Before choosing a clinical AI solution, make sure it is built on a framework of rigorous review and continuous advancement.
Artificial intelligence (AI) has potential to revolutionize the healthcare industry through solutions that transform how providers and patients interact with information. Yet, when it comes to clinical information and interpreting medical data that may have direct impact on patient care, the healthcare industry must weigh AI’s potential with its inherent risks.
In order to advance large language model (LLM)-powered clinical generative AI (GenAI) and take advantage of its promise to interpret vast amounts of medical data and deliver insights quickly, both solution developers and healthcare provider partners must emphasize the critical importance of accountability in AI-driven healthcare solutions. Trust can only be built on a strong foundation of rigor and responsibility.

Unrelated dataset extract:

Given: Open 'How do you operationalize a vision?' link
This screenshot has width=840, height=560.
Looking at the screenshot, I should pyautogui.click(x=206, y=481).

The stakes are high for responsible AI in healthcare
Clinical AI has been known to misread queries or make up responses, and often reminds users in disclaimers that it’s still learning. “It’s going to take a while for these models to become more reliable, but I’m a firm believer in the art of innovation and technology scaling to overcome such hurdles,” says Manish Vazirani, Vice President of Clinical Effectiveness Product Software Engineering for Wolters Kluwer Health.

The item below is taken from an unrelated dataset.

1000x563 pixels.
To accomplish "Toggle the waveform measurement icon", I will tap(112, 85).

When investigating clinical LLM tools for their organizations, Vazirani advises healthcare leaders to look for AI-driven clinical decision support solutions that are rooted in the same rigorous standards as traditional expert-curated sources. Through robust clinical review and evidence-based content, traditional clinical decision support resources like UpToDate® develop reliable medical information. Clinical LLM-powered GenAI must strive to meet an equal standard, Vazirani explains, not by replacing traditional expertise but by complementing it with the speed and scalability that AI offers using a model trained on the same expert content, carefully curated and defined to help hone relevant responses.
When clinical GenAI operates without oversight, biases and incomplete data can influence its responses, leading to a decrease in the distinction between trustworthy and erroneous information. The likelihood of flawed information increases when clinical LLM-powered GenAI operates without proper oversight, leaving its responses vulnerable to biases and incomplete data. For this reason, Vazirani emphasizes the importance of developers implementing ongoing internal reviews aided or run by the right subject matter experts to confirm that the content generated by GenAI remains unaltered.
A responsible AI solution presents its own “unique dilemma” to engineers and clinical experts, Vazirani explains. “We’re trying to focus on responsible development over speed to get the balance of what ‘good’ looks like. And we have to consider additional prompts that take into account ethics and fairness.”